South Korea’s central bank keeps rates unchanged, awaits effects of last easing

A South Korean national flag (left) and a Bank of Korea flag fly outside the central bank’s headquarters in South Korea, on January 15, 2015.

SeongJoon Cho | Bloomberg | Getty Images

South Korea’s central bank kept the policy interest rate unchanged at record lows on Thursday, as expected, counting on last month’s emergency easing to support the economy as it reels from the coronavirus pandemic.

The Bank of Korea slashed interest rates by 50 basis points to a fresh low of 0.75% on March 16, in its largest policy easing since the global financial crisis, and has subsequently flagged a move to less orthodox policy.

Fifteen of 20 economists surveyed by Reuters expected the BOK to stand pat on Thursday.

June futures on three-year treasury bonds were 0.04 points lower immediately after the rate decision, as some traders pared expectations for further easing.

South Korea’s economy is heading for a contraction in the first half after the country’s manufacturing activity fell at its fastest pace in 11 years in March.

Virus fears made South Korean consumers the most pessimistic in more than a decade, while exports began shrinking, as the coronavirus ravaged the global economy and supply chains.

South Korea has been bringing the epidemic under control. This week, it began reporting about 50 new coronavirus cases per day for the first time since its peak in late February, with the national tally at 10,384 as of midnight Tuesday.

But as the pandemic raises the prospect of a global recession, weakness in overseas demand for Korean goods is set to worsen in the coming weeks.

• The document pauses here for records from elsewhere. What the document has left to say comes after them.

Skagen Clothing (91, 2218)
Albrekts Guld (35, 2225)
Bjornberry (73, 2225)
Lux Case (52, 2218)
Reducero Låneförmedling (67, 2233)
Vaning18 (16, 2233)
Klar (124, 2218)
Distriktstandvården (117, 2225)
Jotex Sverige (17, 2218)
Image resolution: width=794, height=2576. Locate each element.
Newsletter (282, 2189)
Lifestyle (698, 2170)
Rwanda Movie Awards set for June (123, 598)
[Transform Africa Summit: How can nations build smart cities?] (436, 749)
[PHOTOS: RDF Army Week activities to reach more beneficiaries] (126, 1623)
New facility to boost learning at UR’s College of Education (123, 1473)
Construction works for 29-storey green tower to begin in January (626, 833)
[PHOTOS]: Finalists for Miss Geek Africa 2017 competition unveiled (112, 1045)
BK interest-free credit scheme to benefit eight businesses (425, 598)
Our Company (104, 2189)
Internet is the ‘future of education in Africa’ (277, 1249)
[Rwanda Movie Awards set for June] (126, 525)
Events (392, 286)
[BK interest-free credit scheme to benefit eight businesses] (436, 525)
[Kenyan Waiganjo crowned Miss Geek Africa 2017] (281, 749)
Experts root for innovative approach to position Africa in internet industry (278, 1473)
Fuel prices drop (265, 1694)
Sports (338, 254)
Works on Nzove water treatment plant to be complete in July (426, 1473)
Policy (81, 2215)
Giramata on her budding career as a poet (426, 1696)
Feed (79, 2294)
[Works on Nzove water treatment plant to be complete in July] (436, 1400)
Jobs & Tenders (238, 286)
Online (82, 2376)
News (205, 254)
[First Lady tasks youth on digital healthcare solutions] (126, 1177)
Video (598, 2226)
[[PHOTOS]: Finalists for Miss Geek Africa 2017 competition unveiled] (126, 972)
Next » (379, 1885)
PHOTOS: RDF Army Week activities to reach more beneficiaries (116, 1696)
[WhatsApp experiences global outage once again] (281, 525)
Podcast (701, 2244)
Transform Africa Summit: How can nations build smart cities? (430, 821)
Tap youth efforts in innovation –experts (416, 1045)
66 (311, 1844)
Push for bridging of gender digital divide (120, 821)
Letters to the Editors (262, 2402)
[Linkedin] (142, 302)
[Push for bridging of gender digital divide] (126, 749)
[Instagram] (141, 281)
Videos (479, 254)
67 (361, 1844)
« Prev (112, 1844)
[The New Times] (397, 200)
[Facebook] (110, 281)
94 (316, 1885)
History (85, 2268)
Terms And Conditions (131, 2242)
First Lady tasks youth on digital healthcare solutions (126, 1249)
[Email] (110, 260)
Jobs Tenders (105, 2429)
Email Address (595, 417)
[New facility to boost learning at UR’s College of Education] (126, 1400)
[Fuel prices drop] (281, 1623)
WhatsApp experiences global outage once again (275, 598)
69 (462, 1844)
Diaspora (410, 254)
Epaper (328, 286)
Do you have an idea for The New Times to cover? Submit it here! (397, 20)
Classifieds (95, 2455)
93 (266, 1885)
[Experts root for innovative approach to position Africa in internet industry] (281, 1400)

“Asia’s heavily export-dependent economy still remains at risk from the so far unrestrained global spread of the disease, which is denting exports,” said ING economist Prakash Sakpal, who sees the bank slashing rates by another 50 basis points in the current quarter.

Governor Lee Ju-yeol is due to hold a news conference at around 0220 GMT, which will be livestreamed.

South Korea’s government on Wednesday said it will expand stimulus to follow the 100 trillion won ($82 billion) rescue package to save companies hit by the coronavirus and put a floor under crashing bond markets.

Thursday’s rate review was the last for four of the seven voting board members at the BOK, as their terms expire on April 20.

The bank is expected to announce nominations for new board members, who need to be appointed by President Moon Jae-in.